Het RD-commentaar noemt het onderscheid maken van het hof tussen functies gevaarlijk. Dat is begrijpelijk. Toch onderscheiden kerken vaak zelf ook. Een predikant wordt naar kerkelijk recht op een andere wijze beoordeeld dan bijvoorbeeld een koster. Als er kerkelijk onderscheid gemaakt wordt, moet dat verschil op enigerlei wijze ook door de wereldlijke rechter gehonoreerd kunnen worden.
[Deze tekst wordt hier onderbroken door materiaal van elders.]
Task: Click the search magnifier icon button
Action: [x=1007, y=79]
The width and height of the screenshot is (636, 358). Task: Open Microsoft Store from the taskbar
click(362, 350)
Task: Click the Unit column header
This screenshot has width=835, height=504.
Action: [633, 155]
Daar komt bij dat verder onderscheid soms terecht is. Neem een schoonmaker die ’s nachts werkt en zelden of nooit anderen tegenkomt. Kunnen aan hem qua gedrag en geloofsinhoudelijk dezelfde eisen worden gesteld als aan een fulltimekoster die voortdurend in contact is met gemeenteleden en gasten?
Het is overigens de vraag wat in de afwegingsmethodiek van het hof verkieslijker is: wel of geen onderscheid tussen functies. De beide uitspraken leveren een wat paradoxaal beeld op. Bij het ontslag van de mormoonse pr-directeur weegt het hof de functie expliciet mee; bij de rooms-katholieke organist lijkt dat niet het geval te zijn. Zou het hof het ”confessioneel gewicht” van de functie van organist nadrukkelijker hebben meegenomen, dan was de uitkomst mogelijk voor de kerk gunstiger geweest.
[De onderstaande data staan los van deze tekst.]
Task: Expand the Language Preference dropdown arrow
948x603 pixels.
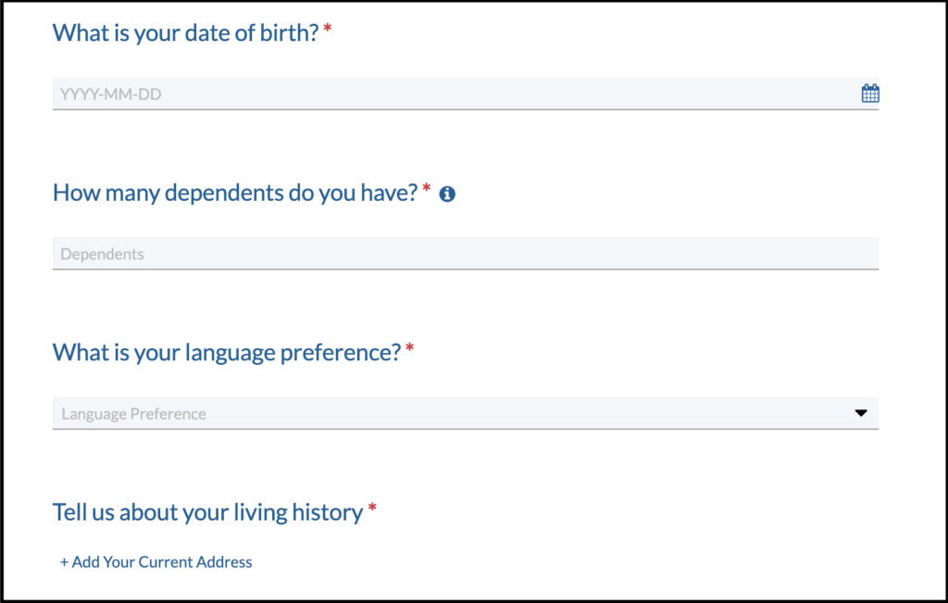Action: point(861,413)
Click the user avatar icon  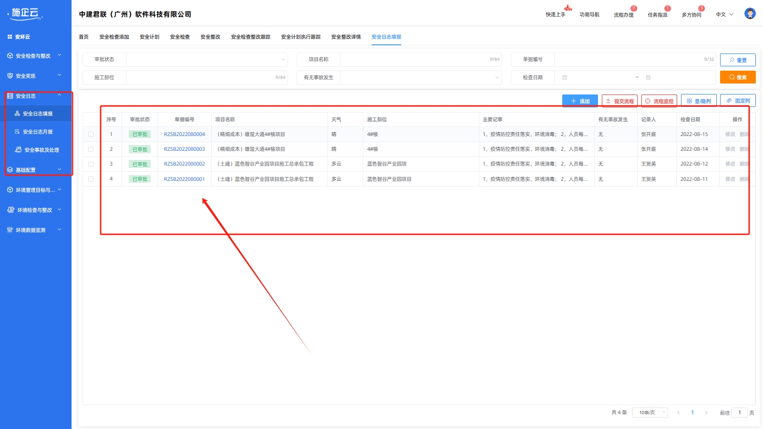[x=750, y=14]

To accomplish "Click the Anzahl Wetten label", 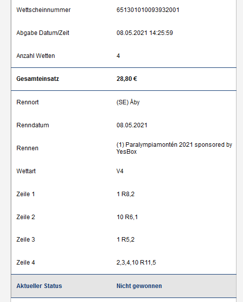I will [36, 56].
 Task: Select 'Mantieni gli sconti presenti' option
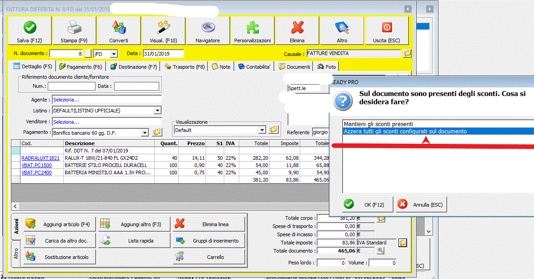tap(378, 124)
Het staat buiten kijf dat de uitspraak van het hof kerken kwetsbaarder maakt. Een kerkelijke werknemer kan zich nu in beginsel met succes beroepen op het recht op privéleven. Tegelijk moet goed beseft worden dat het om een afweging van grondrechten gaat. Dat biedt kerken kans zich te wapenen. In die zin brengt de uitspraak van het hof een stuk huiswerk met zich mee. Kerken zijn niet hulpeloos. Naarmate zij beter kunnen aantonen dat de werkzaamheden van hun werknemers direct met de geloofsovertuiging verbonden zijn, zullen zij in de afweging van grondrechten meer kans maken op een positief resultaat.
De auteur is predikant van de protestantse wijkgemeente Leidsche Rijn in Utrecht. Voor zijn studie Nederlands recht aan de Open Universiteit schreef hij een scriptie over de rechtspositie van kerken.